The malware abuses, dubbed Agent Smith, previously recognized weaknesses on the Android operating system, prioritizing the upgrade to Google’s latest patched OS version, Israeli safety firm Check Point stated.

The majority of the victims are in India. Up to 15 million devices have been infected. But there are over 300,000 people in the United States, another 137,000 in the United Kingdom. This makes it one of the harshest threats to Google’s OS.

The malware is distributed through a third-party app store, 9apps.com, owned not officially held by Google Play but by China’s Alibaba. Usually, such non-Google Play assaults target developing nations, which makes the success of hackers in the US and the UK more noteworthy.

While substituted applications provide malicious advertisements, anyone behind them can do worse, warns Check Point in a blog. “Due to its ability to hide it’s icon from the launcher and impersonates any popular existing apps on a device, there are endless possibilities for this sort of malware to harm a user’s device,” the scientists wrote.

They said that Google and the law enforcement agencies involved were being advised.

Users usually download a shop app–typically a photoshop, games or adult theme applications (one called Kiss Game: Touch Her Heart is advertised for a person who kisses a slightly clad female). This app installs the malware quietly, disguised as a legal Google update instrument. There is no icon on the screen to this effect, which makes it even more sudden. Legitimate apps-from WhatsApp to Opera and more-are substituted by an incorrect update to serve the malicious advertisements. They said the ads were not malevolent in and of themselves. Yet every click on an ad injected ad will return cash to hackers in a typical ad fraud scheme, according to a conventional pay-per-click system.

There are some indicators that the attackers plan to move to Google Play. Researchers from Check Point said that they discovered 11 Google apps containing a “dormant” component of the hackers’ software. These applications were quickly taken down by Google.

Check Point thinks that an unidentified Chinese company in Guangzhou has built the malware while running a company which supports the development of Chinese Android applications on foreign platforms.

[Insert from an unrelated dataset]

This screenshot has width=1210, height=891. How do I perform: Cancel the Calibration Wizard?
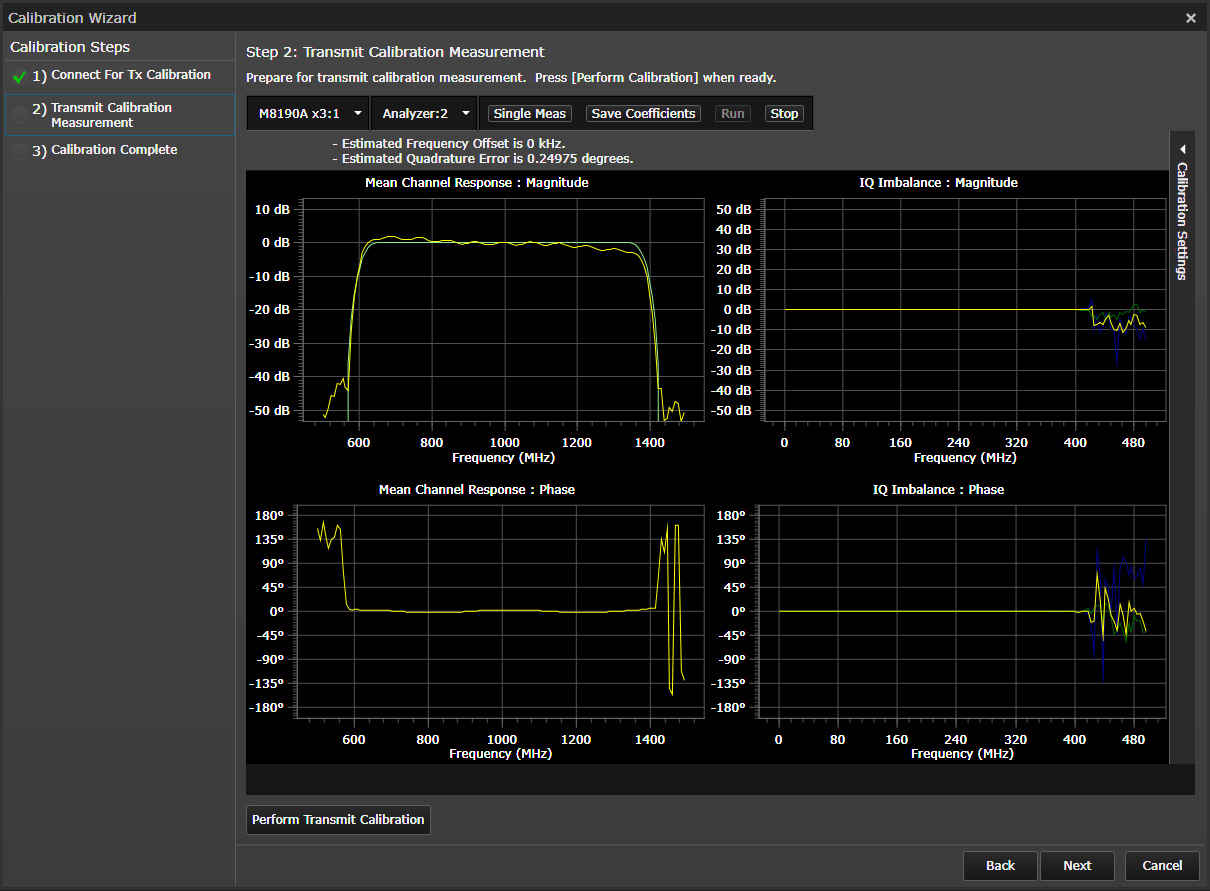[x=1162, y=866]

What can you do to avoid this attack?

Aviran Hazum, Head of Cyber Analysis and Response at Check Point, said that if consumers experience displayed advertising at unusual moments like opening WhatsApp, they must act. The legit WhatsApp does not provide advertisements.

First, go to settings for Android, then to applications and notifications. Next, you have to search for suspect apps, such as Google Updater, Google Installer for U, Google Powers and Google Installer. Click in and un-install the suspect app.

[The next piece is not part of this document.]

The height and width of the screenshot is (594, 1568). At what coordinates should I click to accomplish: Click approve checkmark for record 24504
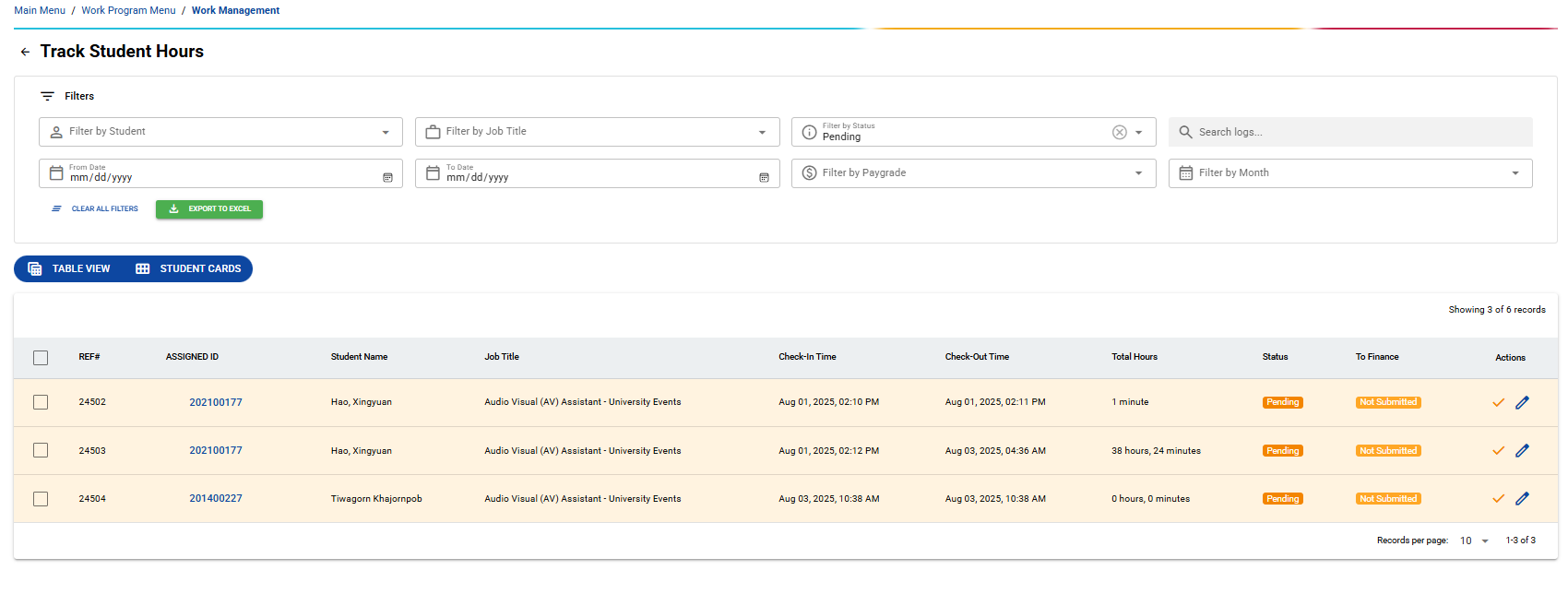[1498, 499]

If you do not, it could help to stay away from unofficial Android application shops because the additional Google protections are intended to avoid malware. It doesn’t always pay off Google’s attempts. Earlier this week, a warning was issued about a Google Play malware that recorded bank users sessions.

Author

Anirudh Muley
Anirudh Muley
Anirudh is the Editor in Chief and Main Writer at Clickdotme. He does not like describing himself in the third-person and had a hard time coming up with these two sentences!